I agree the notion that wild animals suffer is primarily an EA notion and considered weird by most other people, but I think most people think it's weird to even examine the question at all, rather than most people thinking wild animals have overall joyful lives, so I don't think this is evidence that EAs are wrong about the bottom line. (It's mild evidence that EAs are wrong to consider the issue, but I just feel like the argument for the inside view is quite strong, and people's reasons for being different seem quite transparently bad.)

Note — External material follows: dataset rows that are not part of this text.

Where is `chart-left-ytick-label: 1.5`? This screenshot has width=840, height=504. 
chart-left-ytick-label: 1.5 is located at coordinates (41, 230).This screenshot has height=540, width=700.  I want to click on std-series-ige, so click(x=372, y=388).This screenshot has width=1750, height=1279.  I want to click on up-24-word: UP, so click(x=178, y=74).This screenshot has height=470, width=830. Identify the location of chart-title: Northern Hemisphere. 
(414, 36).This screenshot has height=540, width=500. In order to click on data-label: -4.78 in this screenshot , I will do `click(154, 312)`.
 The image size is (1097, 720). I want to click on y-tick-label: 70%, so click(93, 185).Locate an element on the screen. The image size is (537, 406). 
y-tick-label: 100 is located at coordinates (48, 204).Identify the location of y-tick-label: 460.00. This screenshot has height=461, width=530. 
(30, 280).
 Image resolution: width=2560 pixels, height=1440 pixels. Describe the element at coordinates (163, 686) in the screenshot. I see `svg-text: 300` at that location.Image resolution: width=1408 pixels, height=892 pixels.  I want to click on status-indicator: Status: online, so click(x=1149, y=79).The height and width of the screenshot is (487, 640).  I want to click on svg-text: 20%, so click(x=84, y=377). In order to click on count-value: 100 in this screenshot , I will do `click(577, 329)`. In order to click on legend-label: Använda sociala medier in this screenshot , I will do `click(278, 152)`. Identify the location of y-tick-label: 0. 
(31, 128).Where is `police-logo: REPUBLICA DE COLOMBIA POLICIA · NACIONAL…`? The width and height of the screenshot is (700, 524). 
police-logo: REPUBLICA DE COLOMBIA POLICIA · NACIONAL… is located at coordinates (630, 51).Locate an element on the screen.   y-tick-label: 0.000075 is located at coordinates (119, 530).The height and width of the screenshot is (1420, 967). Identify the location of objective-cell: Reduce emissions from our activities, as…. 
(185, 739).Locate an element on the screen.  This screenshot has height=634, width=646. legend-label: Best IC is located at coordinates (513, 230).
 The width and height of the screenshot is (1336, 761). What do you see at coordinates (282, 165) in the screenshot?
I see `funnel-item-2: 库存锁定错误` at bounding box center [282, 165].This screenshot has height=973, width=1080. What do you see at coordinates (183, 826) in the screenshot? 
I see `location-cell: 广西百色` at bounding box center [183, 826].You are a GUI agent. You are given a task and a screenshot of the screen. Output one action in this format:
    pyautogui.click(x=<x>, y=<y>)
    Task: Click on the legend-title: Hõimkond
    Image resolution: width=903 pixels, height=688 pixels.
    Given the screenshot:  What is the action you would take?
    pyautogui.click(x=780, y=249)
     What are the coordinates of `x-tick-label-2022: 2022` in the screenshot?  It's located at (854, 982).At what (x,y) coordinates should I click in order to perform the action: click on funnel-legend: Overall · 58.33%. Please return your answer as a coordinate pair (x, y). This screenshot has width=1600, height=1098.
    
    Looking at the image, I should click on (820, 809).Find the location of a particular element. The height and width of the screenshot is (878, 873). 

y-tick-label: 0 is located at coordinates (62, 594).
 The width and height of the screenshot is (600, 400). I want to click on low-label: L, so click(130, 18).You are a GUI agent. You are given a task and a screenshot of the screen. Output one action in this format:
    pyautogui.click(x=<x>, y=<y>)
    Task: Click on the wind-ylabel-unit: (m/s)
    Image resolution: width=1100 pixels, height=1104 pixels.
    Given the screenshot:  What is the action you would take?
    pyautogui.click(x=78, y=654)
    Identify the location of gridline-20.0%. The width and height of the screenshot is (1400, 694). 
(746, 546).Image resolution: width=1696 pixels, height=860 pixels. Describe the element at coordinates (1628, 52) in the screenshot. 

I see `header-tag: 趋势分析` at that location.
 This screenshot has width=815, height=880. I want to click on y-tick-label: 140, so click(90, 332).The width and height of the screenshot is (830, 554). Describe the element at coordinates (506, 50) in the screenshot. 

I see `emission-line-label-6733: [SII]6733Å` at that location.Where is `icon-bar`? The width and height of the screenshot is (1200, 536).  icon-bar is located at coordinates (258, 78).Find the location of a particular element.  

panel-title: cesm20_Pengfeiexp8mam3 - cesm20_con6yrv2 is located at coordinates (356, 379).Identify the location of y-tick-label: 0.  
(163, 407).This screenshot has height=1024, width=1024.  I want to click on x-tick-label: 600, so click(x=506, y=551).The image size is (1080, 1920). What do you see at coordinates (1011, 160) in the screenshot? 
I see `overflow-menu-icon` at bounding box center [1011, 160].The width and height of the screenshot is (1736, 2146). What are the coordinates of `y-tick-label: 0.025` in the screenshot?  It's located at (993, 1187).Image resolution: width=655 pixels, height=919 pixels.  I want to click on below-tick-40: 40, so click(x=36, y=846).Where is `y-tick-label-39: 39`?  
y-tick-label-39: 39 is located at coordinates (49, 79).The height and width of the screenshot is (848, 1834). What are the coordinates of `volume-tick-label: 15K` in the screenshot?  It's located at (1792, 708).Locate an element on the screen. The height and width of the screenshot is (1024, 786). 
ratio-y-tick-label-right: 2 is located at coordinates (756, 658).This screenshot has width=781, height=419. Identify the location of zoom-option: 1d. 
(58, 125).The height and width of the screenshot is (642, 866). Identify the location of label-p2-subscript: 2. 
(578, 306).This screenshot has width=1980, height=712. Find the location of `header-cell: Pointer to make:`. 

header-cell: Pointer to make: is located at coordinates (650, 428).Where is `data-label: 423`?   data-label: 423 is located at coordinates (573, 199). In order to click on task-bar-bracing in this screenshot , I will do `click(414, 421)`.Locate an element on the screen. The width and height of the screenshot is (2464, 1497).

I reject the "depression" characterisation, because I don't think my life is overall unpleasant. It's just that I think the goodness of my life rests significantly on a lot of things that I have that most animals don't, mainly reliable access to food, shelter, and sleep, and protection from physical harm. I would be happy to live in a world where most sentient beings had a life like mine, but I don't.
(I'm not sure what to extrapolate about LLMs.)
That's because almost no living things have the ability to conceive of, or execute on, alternative options.
Consider a hypothetical squirrel whose life is definitely not worth living (say, they are subjected to torture daily). Would you expect this squirrel to commit suicide?
I don't know -- it's a good question! It probably depends on the suicide method available. I think if you give the squirrel some dangerous option to escape the torture, like "swim across this lake" or "run past a predator", it'd probably try to take it, even with a low chance of success and high chance of death. I'm not sure, though.
You do see distressed animals engaging in self-destructive behavior, like birds plucking out their own feathers. (Birds in the wild tend not to do this, hence presumably they are not sufficiently distressed.)
Yeah, I agree that many animals can & will make tradeoffs where there's a chance of death, even a high chance (though I'm not confident they'd be aware that what they're doing is taking on some chance of death — I'm not sure many animals have a mental concept of death similar to ours. Some might, but it's definitely not a given.).
I also agree that animals engage in self-destructive behaviours, e.g. feather pulling, chewing/biting, pacing, refusing food when sick, eating things that are bad for them, excessive licking at wounds, pulling on limbs when stuck, etc etc.
I'm just not sure that any of them are undertaken with the purpose/intent to end their own life, even when they have that effect. That's because I'd guess that it's kind of hard to understand "I'd be better off dead" because you need to have a concept of death, and not being conscious, plus the ability to reason causally from taking a particular action to your eventual death.
To be clear, I've not done any research here on animal suicide & concepts of death, & I'm not all that confident, but I overall think the lack of mass animal suicides is at best extremely weak evidence that animal lives are mostly worth living.